Right now, I perceive this project to really be about two things: The anticipated, corporate murder of our pollinators, for profit, and the added benefit of surreptitious surveillance in an ever-expanding, corporate, police state. Whatever fun the gamers have with this project, is extraneous. Some good might come of it. But that good would require the developers of this technology to maintain some control over it's applications. And I don't see that happening. Randian amorality isn't just a problem with politics--it's everywhere.
So what do you think of my new tin foil hat? Did I find one that gives me a good fit?

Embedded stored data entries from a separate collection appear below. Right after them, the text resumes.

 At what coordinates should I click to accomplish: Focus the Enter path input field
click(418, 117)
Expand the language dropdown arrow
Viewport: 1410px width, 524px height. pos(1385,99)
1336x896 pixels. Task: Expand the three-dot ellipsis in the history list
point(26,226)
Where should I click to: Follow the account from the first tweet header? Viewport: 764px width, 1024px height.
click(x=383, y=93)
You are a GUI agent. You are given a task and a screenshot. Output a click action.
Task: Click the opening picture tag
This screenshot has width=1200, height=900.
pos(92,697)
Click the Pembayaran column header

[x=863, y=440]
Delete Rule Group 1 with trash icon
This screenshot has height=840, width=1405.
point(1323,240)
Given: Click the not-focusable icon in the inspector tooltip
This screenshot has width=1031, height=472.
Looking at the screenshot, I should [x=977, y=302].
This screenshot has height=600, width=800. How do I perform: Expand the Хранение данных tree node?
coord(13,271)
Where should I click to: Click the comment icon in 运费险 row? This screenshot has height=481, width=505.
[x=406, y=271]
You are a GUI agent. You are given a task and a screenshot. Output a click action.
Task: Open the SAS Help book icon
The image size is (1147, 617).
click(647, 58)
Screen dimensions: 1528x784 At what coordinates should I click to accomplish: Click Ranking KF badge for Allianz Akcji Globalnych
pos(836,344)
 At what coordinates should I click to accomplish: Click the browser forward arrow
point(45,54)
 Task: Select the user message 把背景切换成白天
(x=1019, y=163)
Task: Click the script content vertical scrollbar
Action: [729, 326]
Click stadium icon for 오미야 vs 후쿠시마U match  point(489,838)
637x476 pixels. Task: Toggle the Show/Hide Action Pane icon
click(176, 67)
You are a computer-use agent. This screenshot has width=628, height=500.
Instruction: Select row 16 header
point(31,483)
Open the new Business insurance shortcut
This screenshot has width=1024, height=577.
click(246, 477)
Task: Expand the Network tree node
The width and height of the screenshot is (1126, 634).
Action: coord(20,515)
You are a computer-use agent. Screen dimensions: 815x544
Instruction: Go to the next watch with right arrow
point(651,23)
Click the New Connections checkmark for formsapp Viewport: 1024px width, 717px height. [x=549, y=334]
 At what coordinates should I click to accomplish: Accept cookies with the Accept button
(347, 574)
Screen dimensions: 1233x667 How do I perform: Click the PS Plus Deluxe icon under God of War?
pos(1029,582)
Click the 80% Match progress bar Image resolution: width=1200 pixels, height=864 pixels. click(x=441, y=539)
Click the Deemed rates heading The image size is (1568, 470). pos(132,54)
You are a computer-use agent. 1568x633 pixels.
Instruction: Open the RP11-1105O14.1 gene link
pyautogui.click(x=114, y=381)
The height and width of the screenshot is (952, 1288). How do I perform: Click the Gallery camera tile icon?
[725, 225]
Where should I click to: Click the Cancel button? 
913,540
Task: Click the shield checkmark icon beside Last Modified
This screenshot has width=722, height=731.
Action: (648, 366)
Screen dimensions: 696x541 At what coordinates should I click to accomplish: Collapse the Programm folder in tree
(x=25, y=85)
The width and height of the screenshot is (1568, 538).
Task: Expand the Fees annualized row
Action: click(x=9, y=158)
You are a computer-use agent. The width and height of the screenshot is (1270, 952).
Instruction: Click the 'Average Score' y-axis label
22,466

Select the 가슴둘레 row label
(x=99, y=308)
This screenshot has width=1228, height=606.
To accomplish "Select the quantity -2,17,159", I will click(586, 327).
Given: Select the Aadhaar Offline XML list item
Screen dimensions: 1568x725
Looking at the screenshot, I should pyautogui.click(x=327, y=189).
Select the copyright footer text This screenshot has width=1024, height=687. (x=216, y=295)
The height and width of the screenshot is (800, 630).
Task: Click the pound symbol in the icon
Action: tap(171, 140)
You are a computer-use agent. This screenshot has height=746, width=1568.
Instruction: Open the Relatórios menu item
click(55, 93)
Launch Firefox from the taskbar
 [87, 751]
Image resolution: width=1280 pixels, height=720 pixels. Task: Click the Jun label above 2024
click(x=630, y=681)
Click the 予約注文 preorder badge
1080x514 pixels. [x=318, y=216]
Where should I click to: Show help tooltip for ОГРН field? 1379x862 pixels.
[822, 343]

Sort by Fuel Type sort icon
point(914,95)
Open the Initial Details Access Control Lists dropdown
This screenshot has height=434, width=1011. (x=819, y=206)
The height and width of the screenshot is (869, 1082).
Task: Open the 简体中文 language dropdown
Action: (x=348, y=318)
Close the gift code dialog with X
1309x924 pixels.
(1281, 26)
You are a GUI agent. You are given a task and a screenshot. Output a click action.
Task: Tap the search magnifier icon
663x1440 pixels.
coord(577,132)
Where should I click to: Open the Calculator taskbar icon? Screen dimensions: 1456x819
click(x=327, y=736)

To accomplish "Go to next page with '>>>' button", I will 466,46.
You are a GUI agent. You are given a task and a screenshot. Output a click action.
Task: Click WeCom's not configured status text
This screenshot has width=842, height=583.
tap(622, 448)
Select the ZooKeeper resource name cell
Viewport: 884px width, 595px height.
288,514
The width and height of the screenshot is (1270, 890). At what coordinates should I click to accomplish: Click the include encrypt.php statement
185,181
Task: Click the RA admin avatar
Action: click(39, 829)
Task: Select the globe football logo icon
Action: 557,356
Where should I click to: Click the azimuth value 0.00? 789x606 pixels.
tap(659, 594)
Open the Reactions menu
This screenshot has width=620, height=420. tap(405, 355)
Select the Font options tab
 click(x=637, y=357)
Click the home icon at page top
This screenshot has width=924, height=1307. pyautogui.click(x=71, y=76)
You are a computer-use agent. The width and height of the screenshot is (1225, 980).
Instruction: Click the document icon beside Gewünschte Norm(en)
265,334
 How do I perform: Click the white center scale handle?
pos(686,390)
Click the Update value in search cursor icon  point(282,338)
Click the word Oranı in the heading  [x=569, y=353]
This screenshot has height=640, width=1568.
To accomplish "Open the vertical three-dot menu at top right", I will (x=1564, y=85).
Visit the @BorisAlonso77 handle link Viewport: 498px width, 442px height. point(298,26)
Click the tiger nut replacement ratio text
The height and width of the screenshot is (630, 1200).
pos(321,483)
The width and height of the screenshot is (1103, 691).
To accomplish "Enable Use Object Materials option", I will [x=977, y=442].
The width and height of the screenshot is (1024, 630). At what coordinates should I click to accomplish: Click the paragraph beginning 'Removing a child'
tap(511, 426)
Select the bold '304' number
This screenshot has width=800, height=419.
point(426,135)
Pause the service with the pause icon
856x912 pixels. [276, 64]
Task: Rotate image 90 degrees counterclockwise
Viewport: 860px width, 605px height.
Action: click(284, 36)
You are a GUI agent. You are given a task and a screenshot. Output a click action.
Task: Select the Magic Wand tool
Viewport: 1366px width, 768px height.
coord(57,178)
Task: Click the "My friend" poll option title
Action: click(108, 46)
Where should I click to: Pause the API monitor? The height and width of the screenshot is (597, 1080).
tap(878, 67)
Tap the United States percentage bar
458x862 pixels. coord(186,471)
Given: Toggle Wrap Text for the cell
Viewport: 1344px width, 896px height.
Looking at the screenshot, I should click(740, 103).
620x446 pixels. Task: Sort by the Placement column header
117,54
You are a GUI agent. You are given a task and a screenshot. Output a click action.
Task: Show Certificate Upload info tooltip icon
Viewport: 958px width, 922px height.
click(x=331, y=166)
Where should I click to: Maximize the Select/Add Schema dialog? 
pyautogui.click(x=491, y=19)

Thu Oct 04, 2012 at 11:33 AM PT: A little O/T but--this goes to the birth of Tin Foil Hat Conspiracy Theories:
http://www.cbsnews.com/...
"In the mid-1950s, and again a decade later, the Army used motorized blowers atop a low-income housing high-rise, at schools and from the backs of station wagons to send a potentially dangerous compound into the already-hazy air in predominantly black areas of St. Louis...But in 1994, the government said the tests were part of a biological weapons program and St. Louis was chosen because it bore some resemblance to Russian cities that the U.S. might attack. The material being sprayed was zinc cadmium sulfide, a fine fluorescent powder CBS."
Apparently there were also radioactive particles in the mix as well. It is cases like this that breed so much distrust, suspicion and hatred of the government. And this is what breeds conspiracy theories. Clearly this was a conspiracy. I can see how this will feed the Chem Trail conspiracies.